• _Exercise set_:
[1] In the passage on the Grafana operator upgrade path, which mode does the operator use to build its upgrade graph?
[2] Please go on with the passage on the Grafana operator upgrade path, starting after its final sentence.

• _Passage_:
As mentioned before, the metadata becomes immutable once released and we cannot change it. The operator uses "replaces" mode, where the upgrade graph is created by explicitly specifying one older release in a replaces: attribute on the new release.

The upgrade path is only broken for clusters that are still on v5.6.0. This can be restored by creating a new release with the following attributes in the CSV:

  replaces: grafana-operator.v5.6.0
  skips:
    - grafana-operator.v5.6.1
    - grafana-operator.v5.6.2
    - grafana-operator.v5.6.3
    - grafana-operator.v5.7.0
  version: 5.7.1

This marks the new release as a upgrade for v5.6.0 while still allowing all other versions to upgrade. I did some tests by locally building a CatalogSource and trying the different versions on a OpenShift cluster. The cluster will report "Upgrade available" with all installed versions, including on 5.6.0.

• _Supplied data_:
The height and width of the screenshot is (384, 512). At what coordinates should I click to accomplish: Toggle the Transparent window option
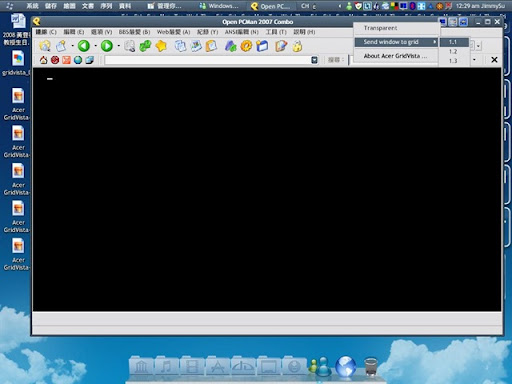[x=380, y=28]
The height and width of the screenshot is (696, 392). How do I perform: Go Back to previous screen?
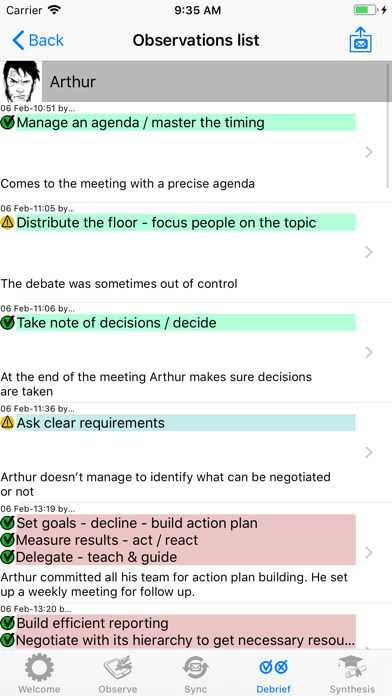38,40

--

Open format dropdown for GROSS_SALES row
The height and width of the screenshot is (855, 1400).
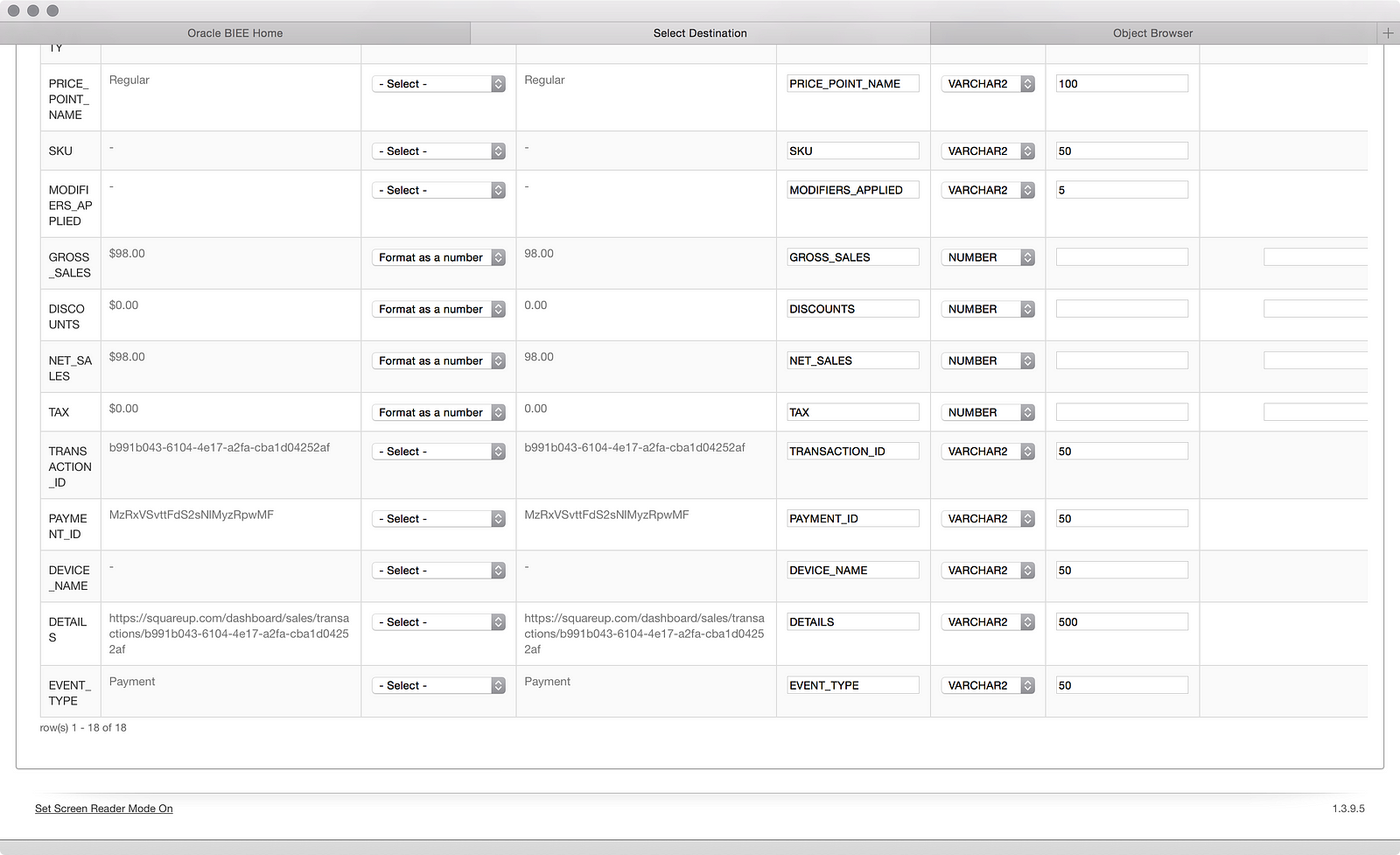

• _Solved tasks_:
[1] It uses "replaces" mode.

[2]
However, because v5.6.1-v.5.7.0 are in the skips: block the only available upgrade is direct to v5.7.1. For example, the upgrade from v5.6.2 to v5.6.3 is no longer offered by the OLM, the cluster will only offer a upgrade to v.5.7.1. It only affects the upgrade path, new installations with a Subscription that contains, for example, startingCSV: grafana-operator.v.5.6.3 are still possible.

This is something to think about, I suppose. If you'd like to continue this route, I'm happy to produce a PR containing the changes to the CSV for a future new release.

NissesSenap commented 8 months ago

Hi @melledouwsma , thanks allot for your work in this! From the operator point of view, it's not an issue going directly to the latest release from 5.6.0.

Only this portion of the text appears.